そこで2023年6月に現行法の一部を改正する法律を公布し、同年12月に施行されました。
改正法の要、3本の柱
はじめにお伝えしましたが、「空家等対策の推進に関する特別措置法」の一部改正が2023年12月に施行され、それにより「家等活用促進区域」が創設されました。
これは悪影響を及ぼす特定空家等の除去等の更なる促進に加え、特定空家等に指定される前の段階を「管理不全空き家」とし、空き家の有効活用や適正な管理を確保し、空家等対策を強化するものとしています。
改正法は「活用拡大」「管理の確保」「特定空家等の除去等」が要となる3本の柱とされています。

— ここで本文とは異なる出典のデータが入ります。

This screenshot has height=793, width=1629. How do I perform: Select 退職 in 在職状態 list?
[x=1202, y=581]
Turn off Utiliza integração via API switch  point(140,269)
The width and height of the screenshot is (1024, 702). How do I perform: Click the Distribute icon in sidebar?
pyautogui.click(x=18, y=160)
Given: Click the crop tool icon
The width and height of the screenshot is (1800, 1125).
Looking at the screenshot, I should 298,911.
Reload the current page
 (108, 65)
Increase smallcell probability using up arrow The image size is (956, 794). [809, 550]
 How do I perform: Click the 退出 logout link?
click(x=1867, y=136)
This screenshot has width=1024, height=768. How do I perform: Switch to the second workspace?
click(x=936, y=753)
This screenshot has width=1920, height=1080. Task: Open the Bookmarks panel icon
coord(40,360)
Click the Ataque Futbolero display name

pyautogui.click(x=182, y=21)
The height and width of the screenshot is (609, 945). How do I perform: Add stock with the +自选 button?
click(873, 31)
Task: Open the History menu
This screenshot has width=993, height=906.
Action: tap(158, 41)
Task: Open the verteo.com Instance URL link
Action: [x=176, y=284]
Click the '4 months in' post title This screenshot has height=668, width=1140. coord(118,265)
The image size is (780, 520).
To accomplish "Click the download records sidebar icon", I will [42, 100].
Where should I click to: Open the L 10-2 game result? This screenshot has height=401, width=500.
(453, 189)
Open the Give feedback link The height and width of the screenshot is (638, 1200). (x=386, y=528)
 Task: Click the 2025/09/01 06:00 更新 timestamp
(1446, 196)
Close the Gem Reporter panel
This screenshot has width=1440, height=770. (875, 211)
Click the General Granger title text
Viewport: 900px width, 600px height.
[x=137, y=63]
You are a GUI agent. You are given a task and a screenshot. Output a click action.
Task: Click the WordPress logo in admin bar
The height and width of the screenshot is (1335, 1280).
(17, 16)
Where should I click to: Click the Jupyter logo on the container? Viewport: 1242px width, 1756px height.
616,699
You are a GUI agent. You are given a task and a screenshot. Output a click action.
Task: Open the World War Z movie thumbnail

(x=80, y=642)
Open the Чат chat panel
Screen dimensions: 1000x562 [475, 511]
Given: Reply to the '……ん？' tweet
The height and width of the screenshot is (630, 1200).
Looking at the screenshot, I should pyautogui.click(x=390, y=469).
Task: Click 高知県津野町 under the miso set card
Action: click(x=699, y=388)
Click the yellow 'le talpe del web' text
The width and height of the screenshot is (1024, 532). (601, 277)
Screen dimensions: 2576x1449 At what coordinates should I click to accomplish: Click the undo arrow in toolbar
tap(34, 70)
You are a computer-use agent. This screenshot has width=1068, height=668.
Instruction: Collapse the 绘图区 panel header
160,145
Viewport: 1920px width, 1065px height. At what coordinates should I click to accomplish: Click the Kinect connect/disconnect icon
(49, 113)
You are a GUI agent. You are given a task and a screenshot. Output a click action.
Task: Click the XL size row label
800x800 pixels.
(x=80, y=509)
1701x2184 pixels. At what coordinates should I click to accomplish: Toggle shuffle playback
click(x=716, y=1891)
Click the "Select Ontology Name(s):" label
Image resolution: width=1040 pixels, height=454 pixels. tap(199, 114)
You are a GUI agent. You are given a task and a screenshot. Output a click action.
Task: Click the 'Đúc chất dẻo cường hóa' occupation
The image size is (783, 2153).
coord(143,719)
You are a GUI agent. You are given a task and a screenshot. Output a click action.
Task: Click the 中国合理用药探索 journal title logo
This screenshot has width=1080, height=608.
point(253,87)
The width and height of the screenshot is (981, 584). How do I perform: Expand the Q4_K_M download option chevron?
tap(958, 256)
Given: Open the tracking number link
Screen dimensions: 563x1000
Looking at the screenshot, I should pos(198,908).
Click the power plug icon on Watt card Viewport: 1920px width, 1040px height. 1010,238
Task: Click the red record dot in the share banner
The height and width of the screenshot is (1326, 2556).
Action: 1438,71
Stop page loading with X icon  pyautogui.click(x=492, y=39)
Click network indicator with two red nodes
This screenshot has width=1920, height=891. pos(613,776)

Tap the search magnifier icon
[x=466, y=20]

それでは「活用拡大」「管理の確保」「特定空家等の除去等」の3本の柱を以下でそれぞれお伝えしていきます。
1本目の柱「活用拡大」
空き家の発生は、倒壊や犯罪等の危険性が高まるだけでなく、地域の活力の低下、まちづくりに悪影響を与える可能性が高まります。また、建築基準法の規制によって築年数の古い建物の建替えや改築などを行いたくても、これが障壁となり進められないことがありました。
活用拡大は、空き家を有効活用することを目指す柱とされており、具体的には以下のような施策や取り組みが含まれます。
●活用促進区域の指定と規制の緩和
市区町村が重点的に空家等の活用を図る特定の地域を「促進区域」と指定し、優遇措置や支援制度を適用することで、そこでの空き家の再利用を促進します。それと同時に障壁となっている建築基準法や土地利用計画の規制を緩和し、建物の用途変更や建替えを容易にすることで空き家の活用を促進します。
●助成金や補助金の提供
空き家を再利用するための費用や改修費用を支援する制度が設けられました。これにより空き家の所有者の負担を軽減し、再利用を促進します。
●地域コミュニティの支援と新たな活用モデルの開発
空き家の情報を広く公開し、活用に関する情報を提供します。また、所有者や地域住民に対して活用の重要性や方法について啓発活動を行うほか、空き家を利用した地域コミュニティ活動やイベントの支援を行います。
その地域に合った特性や需要の活用方法を模索し、空き家を活用した新たなビジネスモデルやコンセプトの開発が支援されます。
これらの施策により、所有者や地域住民が空き家の再利用に積極的に取り組みやすくなり、地域全体の賑わいや交流・活性化が図られます。
これまで、建築基準法などの規制がネックとなっていましたが、「敷地特例適用要件」に当てはまる空家であれば、建て替えや修繕などが進めることが容易になりました。
現在、空き家を所有している方や、所有者になる可能性がある方はその空き家が「敷地特例適用要件」に適合しているか、調べてみるのも良いでしょう。